[Text]
Speaker 1: So plagiarism is, like, a really good example of, you know, using the LLM, write this write this paper, and I will just take this and submit it. And people are writing on the opposite side. Tell me if this is this is fact or fiction. Tell me if this is plagiarized. Tell me if this is written.

[00:40:51 - 00:41:14]

Speaker 1: So people are doing both both sides of spectrum. I look at compute power and electricity, which is bigger than your your question, but I look at this as, you know, are we doing the right thing for the world? Are c o 2 emissions with all this compute that's happening? Are are we but, again, on the opposite side. And I think I said this last time too, and I and I believe this.

[00:41:15 - 00:41:40]

Speaker 1: So you have this problem, carbon footprint or c o 2 emissions. And on the opposite side of the spectrum, you have people now you have a tool where you can say, you have a thought partner, a very technical, deep minded, very researched thought partner, a large language model, to that you can ask and say, hey. I have this thing I'm doing. How do I reduce our carbon footprint? How do I reduce emissions?

[00:41:40 - 00:42:08]

Speaker 1: And you could now have something that you didn't have before. You only had a few researchers that could, you know, study this, but, now, we've democratized it. So, I think that's probably another space. Can we use are we using and there's actually 2 ways to answer this. There's are we using LLMs to advance do, come up with technological advancements that are already happening in the world?
[/Text]
Task requirements: Repeat the transcript from "Speaker 1: So you" up to and including "in the world?". The data play no part in this.
[Given material]
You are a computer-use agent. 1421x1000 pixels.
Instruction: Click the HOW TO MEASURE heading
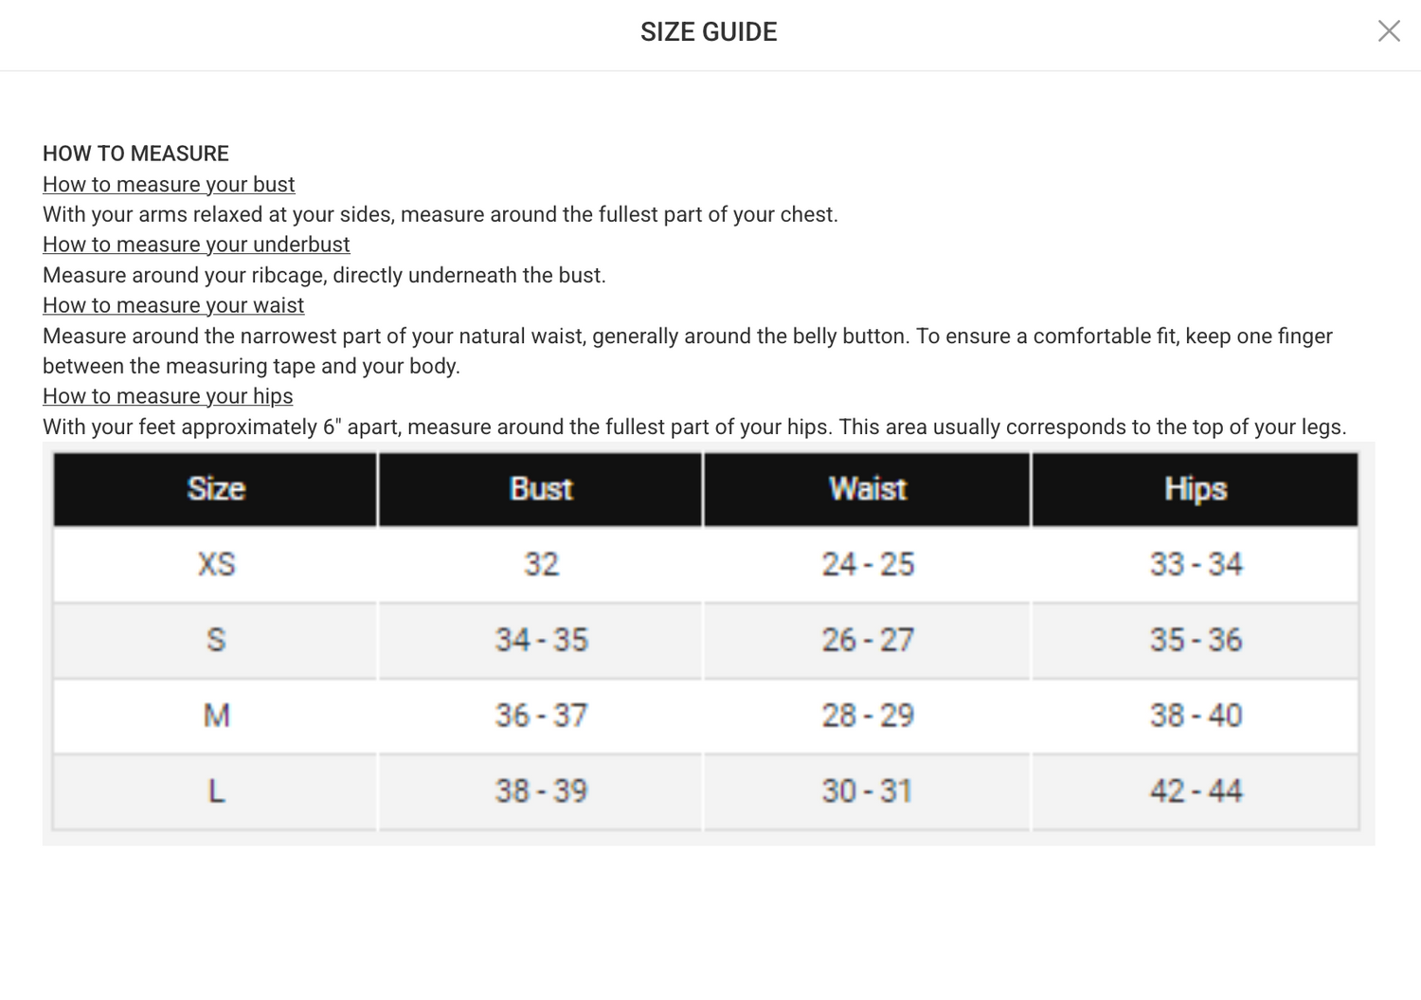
[/Given material]
Completed exercise:
Speaker 1: So you have this problem, carbon footprint or c o 2 emissions. And on the opposite side of the spectrum, you have people now you have a tool where you can say, you have a thought partner, a very technical, deep minded, very researched thought partner, a large language model, to that you can ask and say, hey. I have this thing I'm doing. How do I reduce our carbon footprint? How do I reduce emissions?

[00:41:40 - 00:42:08]

Speaker 1: And you could now have something that you didn't have before. You only had a few researchers that could, you know, study this, but, now, we've democratized it. So, I think that's probably another space. Can we use are we using and there's actually 2 ways to answer this. There's are we using LLMs to advance do, come up with technological advancements that are already happening in the world?